Hydrocele Risk Factors
Acquired hydroceles develop more commonly in men over 40 years old. Risk factors include:
- Previous scrotal trauma or surgery
- Infections such as epididymitis or sexually transmitted infections
- Testicular cancer or other tumors
- Inflammatory conditions affecting the scrotum
Preventing trauma and promptly treating infections may reduce hydrocele risk, though many cases develop without identifiable causes.
FAQ
Can varicocele and hydrocele occur together?
Yes, both conditions can coexist in the same patient. Research indicates 20-25% of varicocele surgeries involve concurrent patent internal inguinal rings, which may contribute to hydrocele formation.

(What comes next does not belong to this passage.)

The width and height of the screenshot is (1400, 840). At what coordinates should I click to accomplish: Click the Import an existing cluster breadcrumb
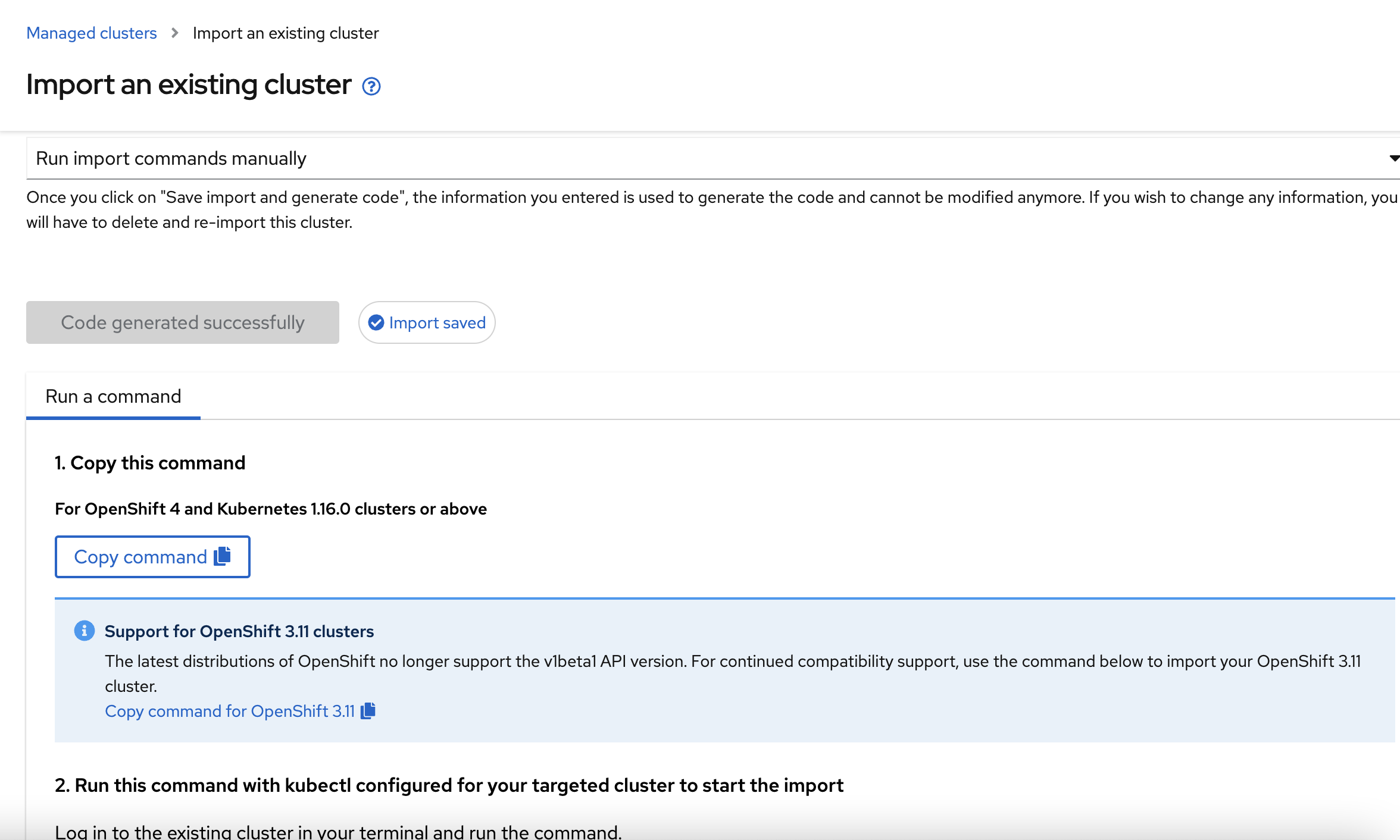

Physical examination and ultrasound distinguish between the two conditions when present simultaneously.
Does varicocele always require surgery?
No. Treatment depends on symptom severity, fertility goals, and testicular damage evidence. Men with mild, asymptomatic varicoceles and normal semen parameters may opt for conservative management with supportive underwear and monitoring. Surgery becomes necessary for pain, fertility issues, or testicular atrophy.
How accurate is physical examination compared to ultrasound?
Physical examination detects varicoceles with approximately 70% sensitivity, while Doppler ultrasound achieves 92-95% sensitivity. Ultrasound identifies subclinical (non-palpable) varicoceles and provides detailed information about venous reflux, testicular size, and blood flow patterns that physical examination cannot assess.